ナチスのやるコトなすコト全て否定しなければならないと言うのは歴史という価値観を持つ人間という存在の否定 定

 ナチスのやるコトなすコト全て否定しなければならないと言ってしまうのは、歴史という価値観を持つ人間という存在の否定です。
 ナチスの良い部分があればそれに学び、ナチスの悪い部分があれぱそれを教訓にしてこそ、それが歴史としての価値となり、人間としての成長の糧になるのです。
 そしてそこに必要なのは、事実を事実として見つめる努力です。
 まず事実を事実として受け止めなければ、それを学ぶのか、それとも教訓とするのかは判断出来ませんからね。
 
 そういった場合、ナチスが関わったコトを全て悪とする風潮、むしろ「悪としなければならない」と考える風潮というのは、歴史そのものを否定する考え方としか言いようがありません。
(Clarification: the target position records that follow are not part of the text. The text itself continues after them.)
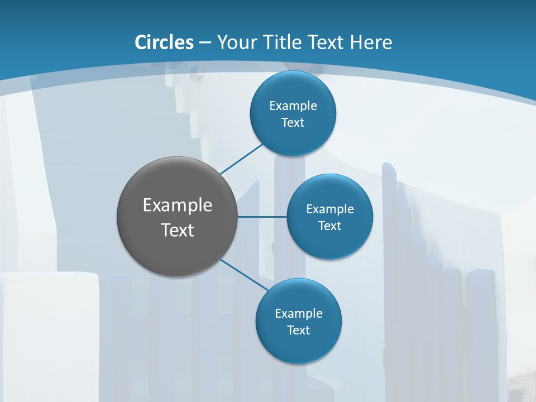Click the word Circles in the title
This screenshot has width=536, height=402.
click(x=164, y=42)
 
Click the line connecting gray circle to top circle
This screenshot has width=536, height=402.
click(x=241, y=159)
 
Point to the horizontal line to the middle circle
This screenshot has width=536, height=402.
click(x=262, y=216)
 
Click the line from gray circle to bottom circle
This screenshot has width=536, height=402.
click(x=243, y=274)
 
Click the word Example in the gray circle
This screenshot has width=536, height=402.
click(x=178, y=205)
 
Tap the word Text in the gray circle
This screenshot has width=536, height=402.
click(x=178, y=230)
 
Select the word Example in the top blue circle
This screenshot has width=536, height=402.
click(x=293, y=106)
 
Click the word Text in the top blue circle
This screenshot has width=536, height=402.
click(x=293, y=123)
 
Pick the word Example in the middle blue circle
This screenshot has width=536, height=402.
click(x=329, y=209)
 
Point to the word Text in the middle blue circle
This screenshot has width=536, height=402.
click(x=329, y=226)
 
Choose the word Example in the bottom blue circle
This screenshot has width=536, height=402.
click(x=298, y=314)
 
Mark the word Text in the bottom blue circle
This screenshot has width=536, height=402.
click(x=298, y=331)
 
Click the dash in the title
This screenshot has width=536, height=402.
click(x=204, y=42)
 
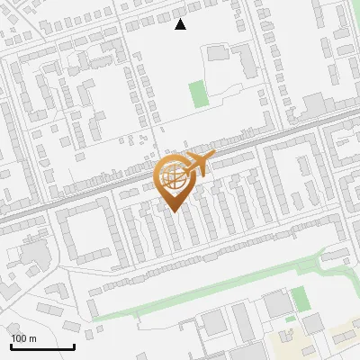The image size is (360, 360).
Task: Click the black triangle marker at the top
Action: [x=181, y=24]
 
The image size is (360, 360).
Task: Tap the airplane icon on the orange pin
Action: [x=196, y=165]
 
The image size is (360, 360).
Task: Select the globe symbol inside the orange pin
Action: [x=173, y=179]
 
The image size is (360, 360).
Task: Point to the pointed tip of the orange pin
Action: [x=174, y=212]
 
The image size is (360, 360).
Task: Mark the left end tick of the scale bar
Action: [x=10, y=346]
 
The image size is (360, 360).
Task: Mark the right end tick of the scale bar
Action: [x=74, y=346]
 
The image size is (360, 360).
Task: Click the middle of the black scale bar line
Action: [x=41, y=347]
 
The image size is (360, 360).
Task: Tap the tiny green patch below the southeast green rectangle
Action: [x=290, y=319]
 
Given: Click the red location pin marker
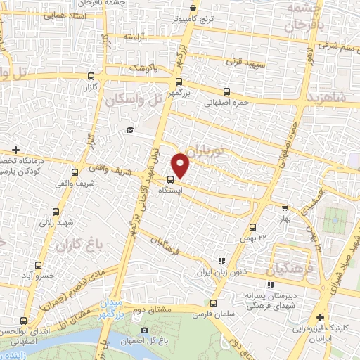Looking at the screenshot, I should pos(181,165).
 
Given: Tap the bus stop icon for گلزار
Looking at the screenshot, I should pos(91,76).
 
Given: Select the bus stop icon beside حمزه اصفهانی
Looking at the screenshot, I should pos(226,91).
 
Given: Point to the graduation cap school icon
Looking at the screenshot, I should pos(129,130).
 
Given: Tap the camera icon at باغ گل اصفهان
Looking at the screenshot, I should pos(144,330).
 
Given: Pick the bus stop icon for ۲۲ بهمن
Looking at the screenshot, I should pos(252,227).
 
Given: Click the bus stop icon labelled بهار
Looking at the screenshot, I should pos(284,207).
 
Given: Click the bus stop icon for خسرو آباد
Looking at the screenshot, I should pos(38,266).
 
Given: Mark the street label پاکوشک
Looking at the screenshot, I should pos(144,68).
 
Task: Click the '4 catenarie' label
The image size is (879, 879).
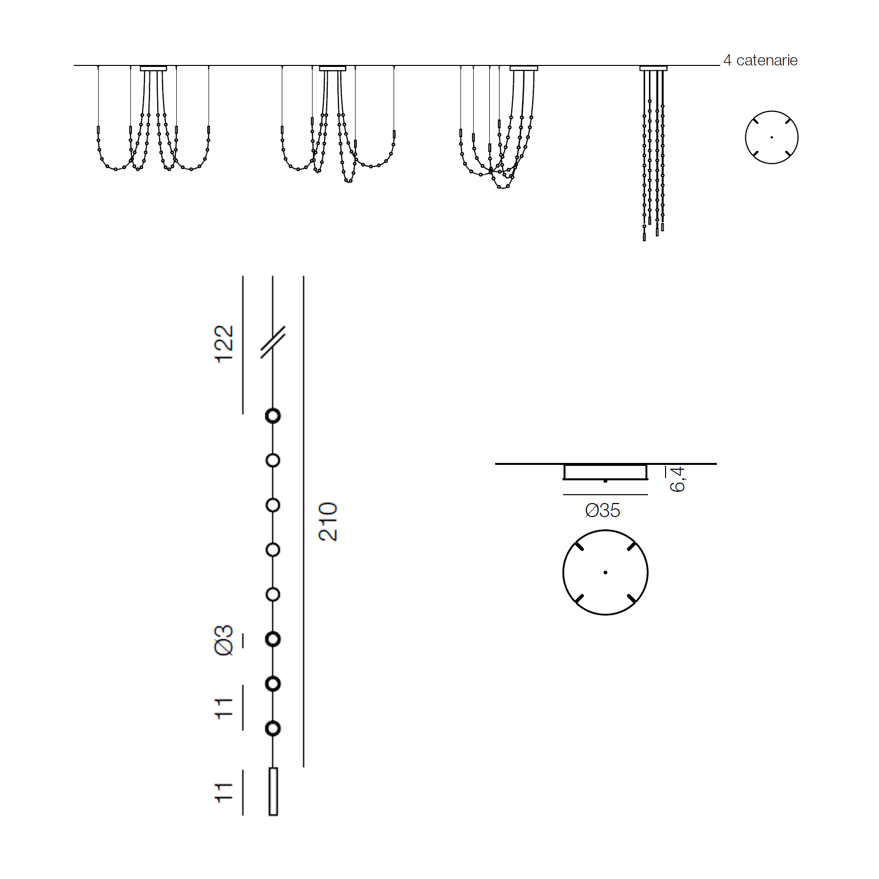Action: click(760, 61)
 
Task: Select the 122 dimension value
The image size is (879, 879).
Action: click(224, 344)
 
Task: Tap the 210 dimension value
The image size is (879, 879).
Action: click(328, 522)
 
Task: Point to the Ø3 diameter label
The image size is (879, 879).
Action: click(224, 640)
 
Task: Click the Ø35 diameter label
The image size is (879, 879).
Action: click(603, 511)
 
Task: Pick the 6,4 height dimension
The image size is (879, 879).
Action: click(677, 479)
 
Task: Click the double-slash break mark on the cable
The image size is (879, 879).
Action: click(272, 342)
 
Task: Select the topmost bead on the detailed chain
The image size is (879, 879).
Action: click(273, 416)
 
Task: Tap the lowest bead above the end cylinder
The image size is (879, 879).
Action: click(273, 729)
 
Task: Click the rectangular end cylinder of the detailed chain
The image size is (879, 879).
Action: click(273, 792)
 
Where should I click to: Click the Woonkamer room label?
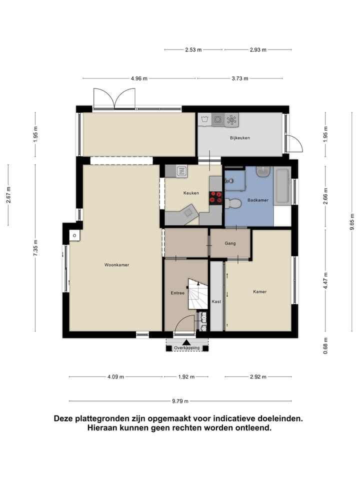click(x=116, y=265)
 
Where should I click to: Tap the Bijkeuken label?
click(x=240, y=138)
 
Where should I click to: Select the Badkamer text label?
click(x=258, y=200)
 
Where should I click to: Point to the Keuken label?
click(x=191, y=193)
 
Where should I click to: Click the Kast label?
click(x=216, y=302)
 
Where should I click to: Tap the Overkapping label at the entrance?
click(x=186, y=348)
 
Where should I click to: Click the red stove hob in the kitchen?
click(x=216, y=198)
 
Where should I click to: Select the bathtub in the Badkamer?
click(x=282, y=186)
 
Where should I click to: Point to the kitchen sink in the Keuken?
click(x=182, y=170)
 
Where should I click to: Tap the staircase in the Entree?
click(x=198, y=294)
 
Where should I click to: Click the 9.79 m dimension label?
click(x=180, y=401)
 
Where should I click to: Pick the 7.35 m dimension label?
click(x=36, y=248)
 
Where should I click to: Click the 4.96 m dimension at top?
click(x=139, y=78)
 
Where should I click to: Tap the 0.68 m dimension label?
click(x=326, y=346)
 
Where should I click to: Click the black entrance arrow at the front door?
click(x=186, y=342)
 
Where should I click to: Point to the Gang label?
click(x=230, y=244)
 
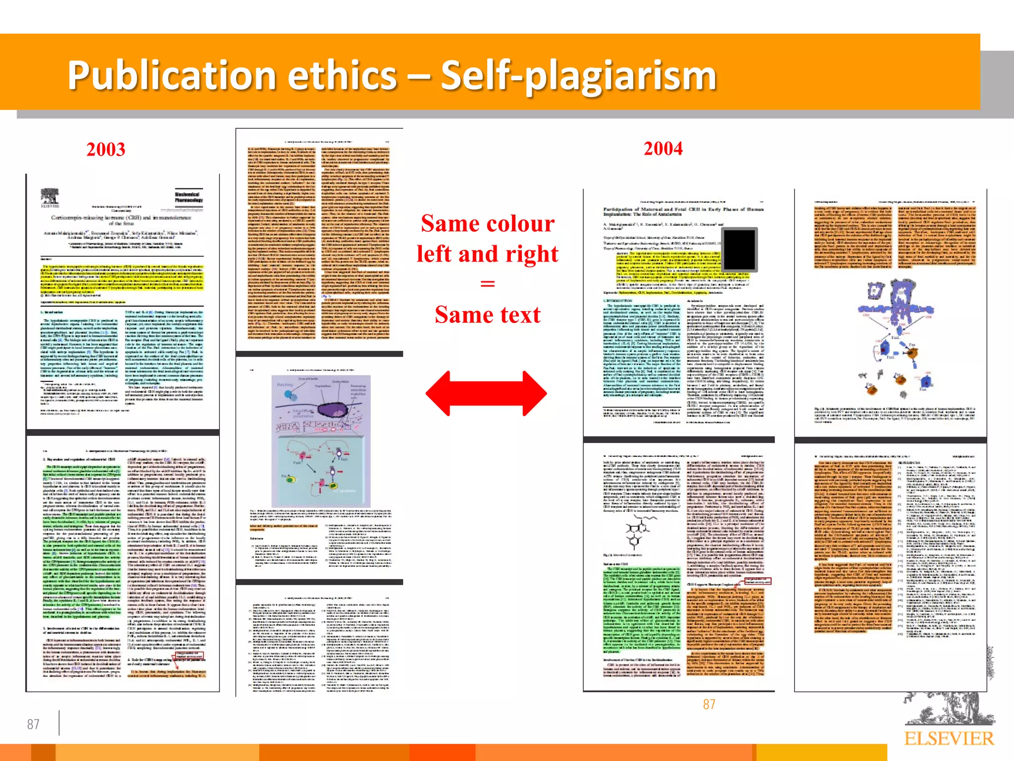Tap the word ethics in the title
click(x=342, y=75)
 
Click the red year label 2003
click(x=105, y=150)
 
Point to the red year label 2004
click(x=663, y=149)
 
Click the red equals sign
click(x=488, y=284)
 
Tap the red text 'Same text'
click(x=488, y=315)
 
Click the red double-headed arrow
click(x=486, y=393)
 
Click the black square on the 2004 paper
click(x=739, y=250)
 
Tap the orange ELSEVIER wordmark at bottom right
click(x=949, y=739)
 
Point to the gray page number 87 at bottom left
click(x=33, y=724)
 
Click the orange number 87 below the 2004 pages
click(x=709, y=704)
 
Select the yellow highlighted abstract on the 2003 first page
click(x=122, y=278)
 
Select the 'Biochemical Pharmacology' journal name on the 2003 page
click(x=189, y=197)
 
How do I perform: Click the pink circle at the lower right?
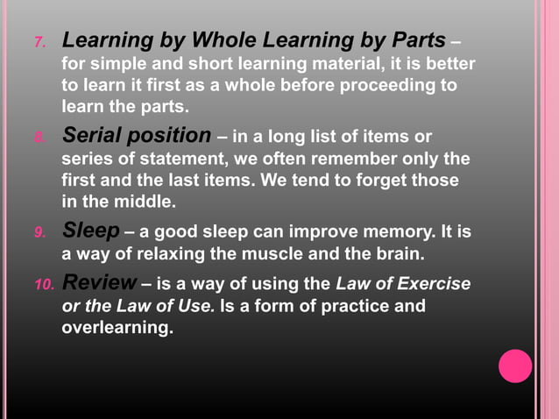[515, 366]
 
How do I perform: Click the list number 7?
[39, 43]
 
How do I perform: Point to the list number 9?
[39, 233]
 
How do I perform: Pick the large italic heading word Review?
[99, 283]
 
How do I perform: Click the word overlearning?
[117, 329]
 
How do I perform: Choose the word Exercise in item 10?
[430, 284]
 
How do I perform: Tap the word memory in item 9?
[386, 233]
 事実として見た時に、それが悪なら悪でいいんですよ。
 それを教訓として繰り返さないよう努力すればいいんですから。
 例えばホロコーストです。
 民族浄化を目的とした非戦闘員の暴力を用いての大量虐殺は、当時の価値観からも現代の価値観からも到底容認できる行為ではありません。
 ですから、こういう「事実」を目の当たりにした上で、これを教訓として二度と繰り返させないように努力するというコトは、人間の歴史という面において必要なコトだと思います。
 
 しかし、ホロコーストの件だけを持ってナチスの全てを否定するコトはできません。
 いやこれだと語弊があるかもしれません。
 ホロコーストの件を持って「ナチスという組織」を悪だと認定するコトは構いません。
 ホロコーストというのはそれだけの大きな罪だと言うしかありませんから、それを行ったナチスは悪の組織だったコトは否定できません。
 しかし、ナチスという組織は悪だとしても、ナチスが行った行為の全てを歴史的に振り返った時に全否定できるかどうかというのは別の問題です。
 当時のナチス・ドイツは、それでも国家としての運営に成功し、最後は負けはしましたが一時はヨーロッパを席巻し世界と対等に戦ったのですから、やるコトなすコト全てが悪の行為ばかりでは決してそうはいかないでしょう。
 例えば北朝鮮のような失敗国家とは比べられないぐらいの国力の増強には成功したのですから、いまでもその手法としての学ぶべき点というのはあろうかと思います。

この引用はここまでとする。